The divinities are the beckoning messengers of the godhead. Out of the holy sway of the godhead, the god appears in his presence or withdraws into his concealment. When we speak of the divinities, we are already thinking of the other three along with them, but we give no thought to the simple oneness of the four.
The mortals are the human beings. They are called mortals because they can die. To die means to be capable of death as death. Only man dies, and indeed continually, as long as remains on earth, under the sky, before the divinities. When we speak of mortals, we are already thinking of the other three along with them, but we give no thought to the simple oneness of the four.
This simple oneness of the four we call the fourfold. Mortals are in the fourfold by dwelling. But the basic character of dwelling is to spare, to preserve. Mortals dwell in the way they preserve the fourfold in its essential being, its presencing. Accordingly, the preserving that dwells is fourfold.

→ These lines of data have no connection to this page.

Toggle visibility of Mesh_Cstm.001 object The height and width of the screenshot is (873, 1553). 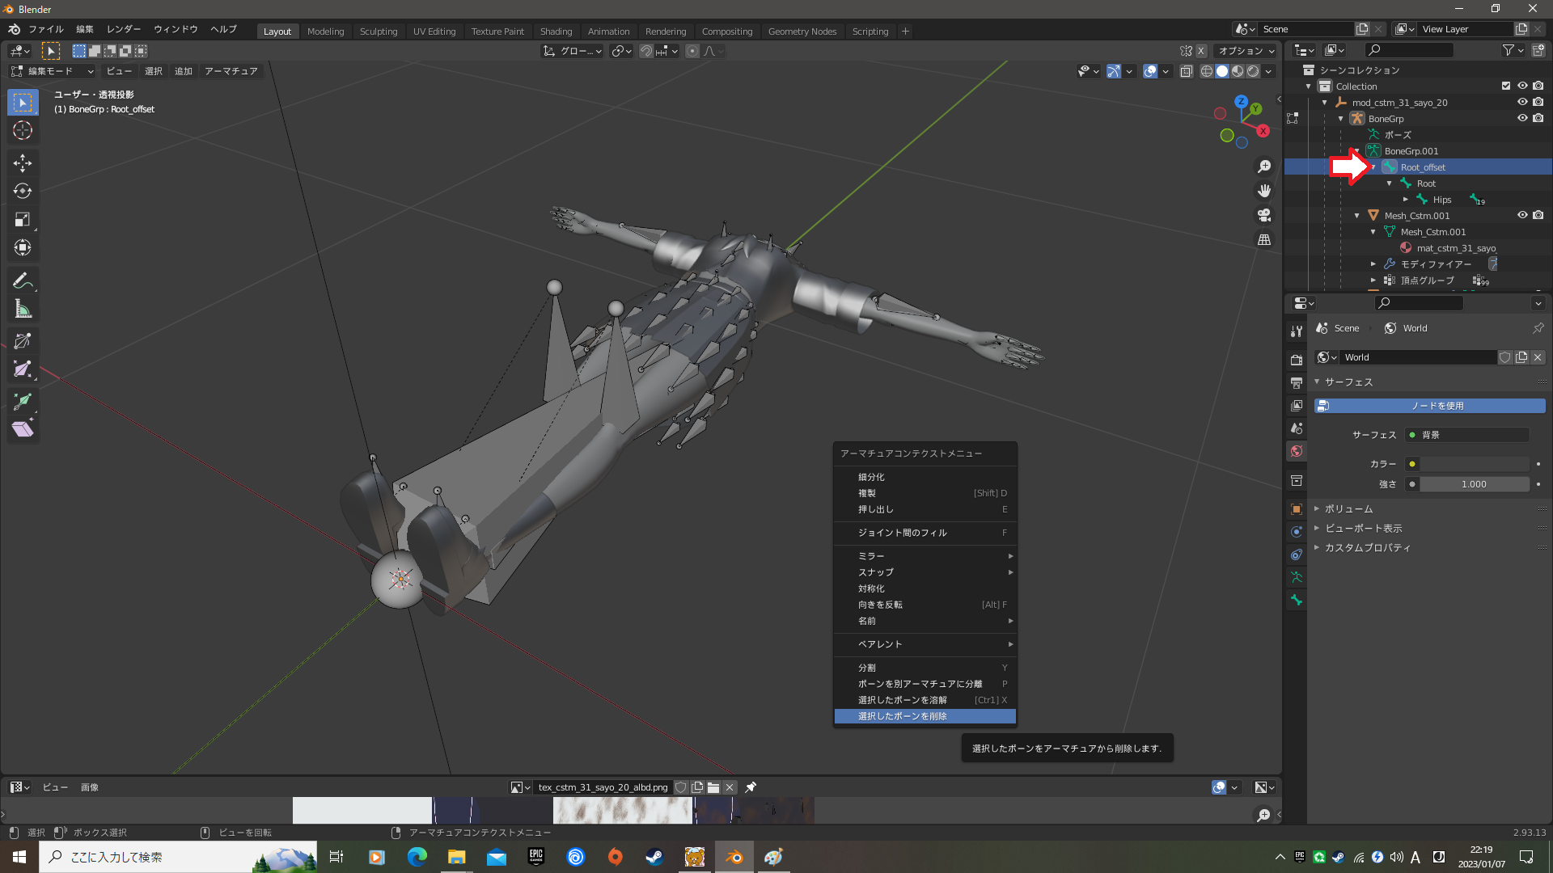[x=1522, y=215]

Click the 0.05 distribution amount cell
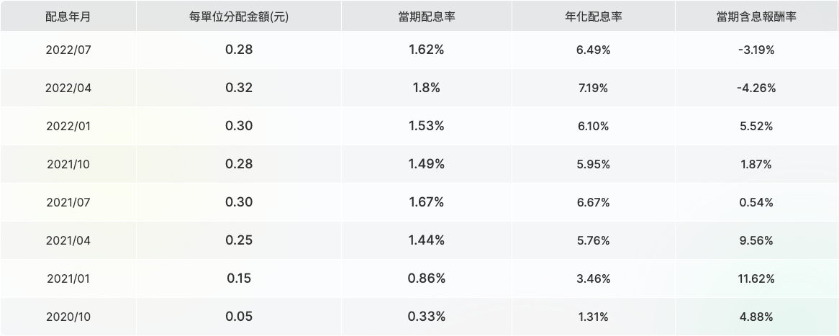click(x=239, y=317)
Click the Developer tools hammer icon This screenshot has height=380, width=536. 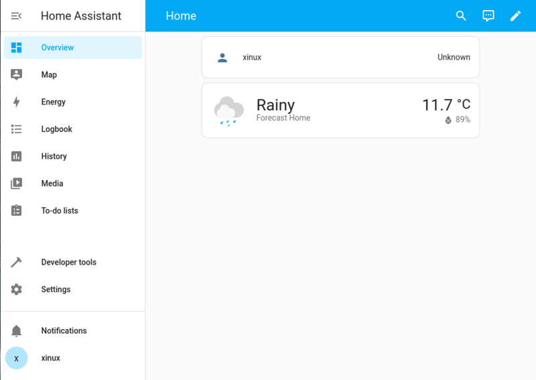coord(17,262)
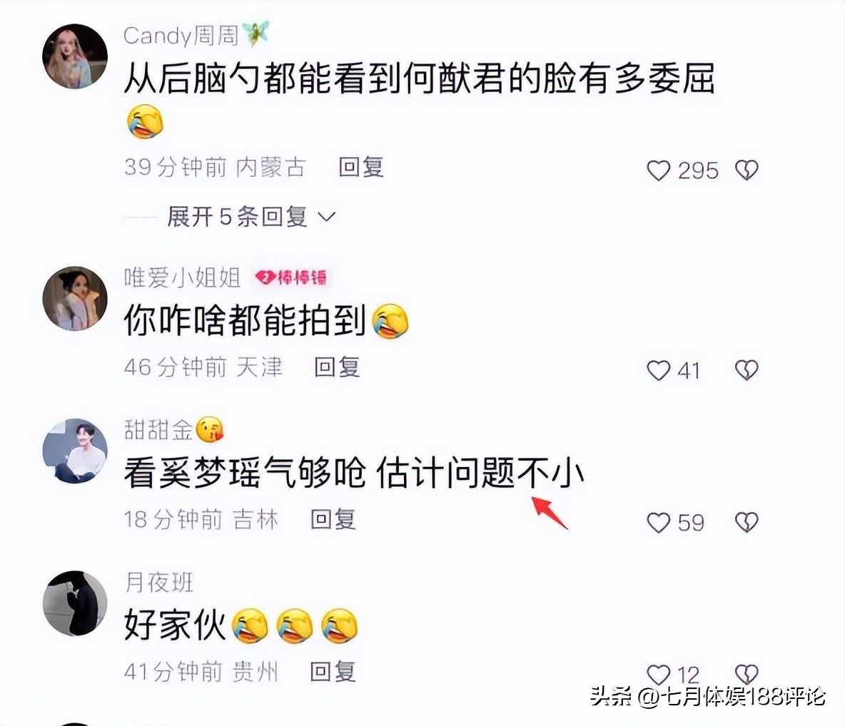
Task: Open Candy周周's profile avatar
Action: coord(75,56)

Mortals dwell in that they save the earth—taking the word in the old sense still known to Lessing. Saving does not only snatch something from a danger. To save really means to set something free into its own presencing. To save the earth is more than to exploit it or even wear it out. Saving the earth does not master the earth and does not subjugate it, which is merely one step from spoliation.
Mortals dwell in that they receive the sky as sky. They leave to the sun and the moon their journey, to the stars their courses, to the seasons their blessing and their inclemency; they do not turn night into day nor day into a harassed unrest.
Mortals dwell in that they await the divinities as divinities. In hope they hold up to the divinities what is unhoped for. They wait for intimations of their coming and do not mistake the signs of their absence. They do not make their gods for themselves and do not worship idols. In the very depth of misfortune they wait for the weal that has been withdrawn.